Paine does not mind some chirping in the middle not even when the collective focus is on the Australian team’s behaviour. But unlike past teams, he is smart with his banter. Caught on stump microphones, Paine’s jibes --- at Ross Taylor or Mohammad Rizwan for instance --- are high on humour and never nasty.
On Tuesday, asked whether India or Australia would benefit playing in front of empty stands, Paine said: “Probably me; I’m the only one in the last few years who’s played in front of empty houses. I was doing it a lot in club cricket and Shield cricket two or three years ago.”
Paine and the India-Australia Test series weren’t even supposed to be the talking point this year. In a normal world, IPL 2020 would have happened before the focus shifted to the T20 World Cup in October. The marquee Test series is for December but with the pandemic having its say, it is the only India contest that looks most likely now. “We’re hopeful that everywhere we play, come summertime we’ll be able to have crowds, how big they are we don’t know obviously,” said Paine.
No crowd, no problem
There’s some concern about the virus having resurfaced in Melbourne though. Should that impact the Boxing Day Test Paine said he does not mind a shift in venue. And if Covid -19 forces the series to be behind closed doors, Paine believes the players will adapt. “I don’t think it will affect anyone; it shouldn’t affect anyone.
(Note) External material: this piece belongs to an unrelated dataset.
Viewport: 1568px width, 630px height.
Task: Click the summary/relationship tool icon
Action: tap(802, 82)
Once you get out there in front of big crowds it very quickly narrows down to what’s happening on the pitch. So while it can be a distraction for those first few balls when you’re out there, I find most players tend to forget the crowds once you’re in the heat of the battle. Crowd or no crowd it’s going to come down to who’s performing and executing their skills better,” he said.
The ban on saliva is also a matter of adapting rather than complaining, said Paine. “The rules have been changed whether you like them or not. So, everyone’s on the same playing field. We’ll focus on what we can control, which is playing as well as we possibly can, and we have to adapt and roll with rule changes because we’re in an interesting time to be living, let alone playing international cricket.”
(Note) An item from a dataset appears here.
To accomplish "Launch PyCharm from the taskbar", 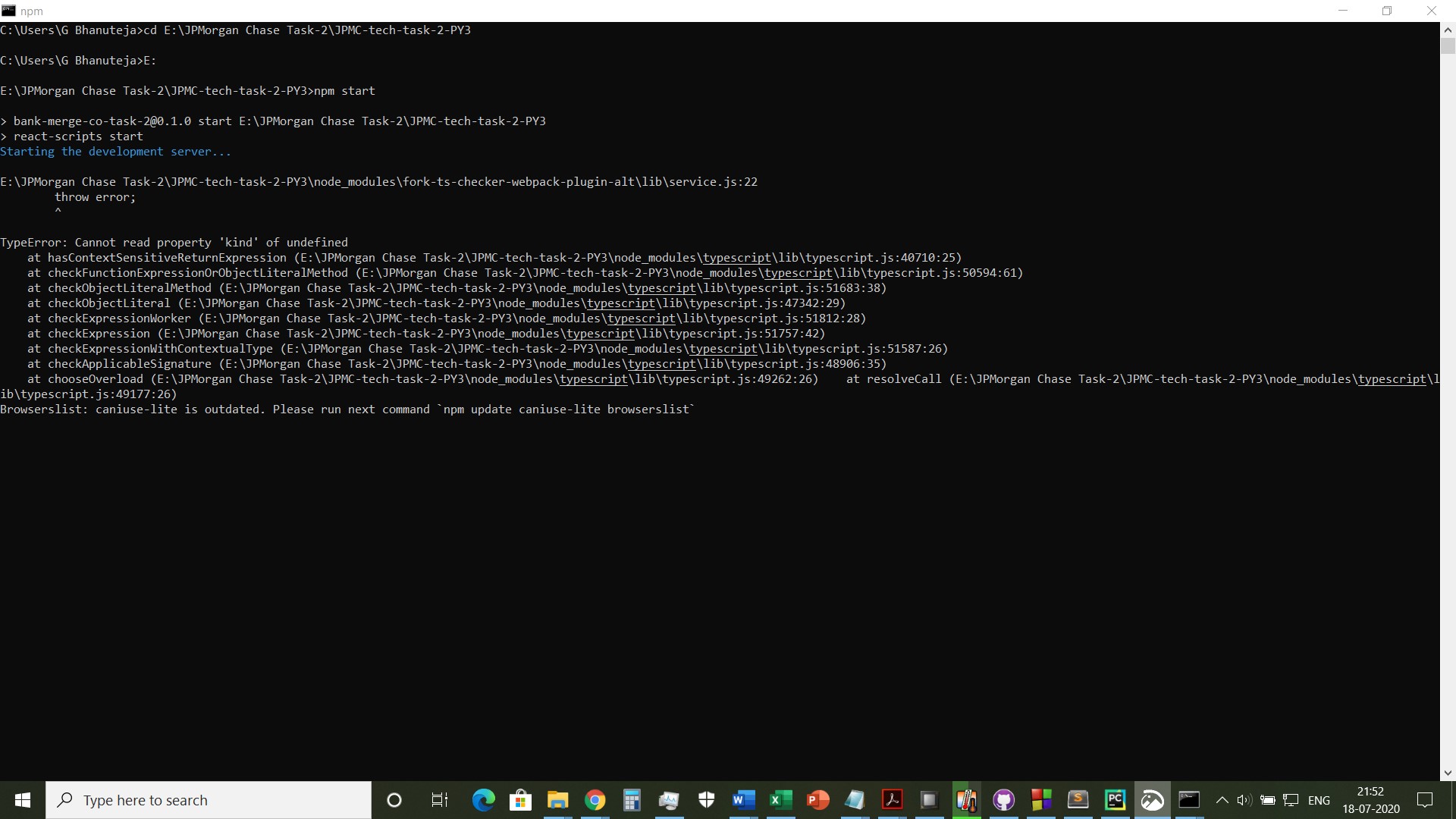I will 1115,800.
The Australian team will keep an eye on the West-Indies-England series beginning next month with new playing conditions, Paine said, adding: “The best teams will adapt to whatever is thrown at them.”
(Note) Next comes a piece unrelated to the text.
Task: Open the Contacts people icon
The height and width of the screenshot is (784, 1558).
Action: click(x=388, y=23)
With Cheteshwar Pujara’s 521 runs hurting the home side, India made history when they toured Australia last in 2018-19 by winning the Test series. Without mentioning Smith and David Warner, Paine said the hosts will be a different team this time. “We think we’re a better team now than we were then and again, a lot of the time in that last series we didn’t get enough runs on the board to put them under any pressure. We didn’t score a lot of runs in that Test series and weren’t miles away. So, we just feel if we can get some scoreboard pressure on and score the runs we know we need to score to win Test matches then our bowling attack doesn’t let us down.”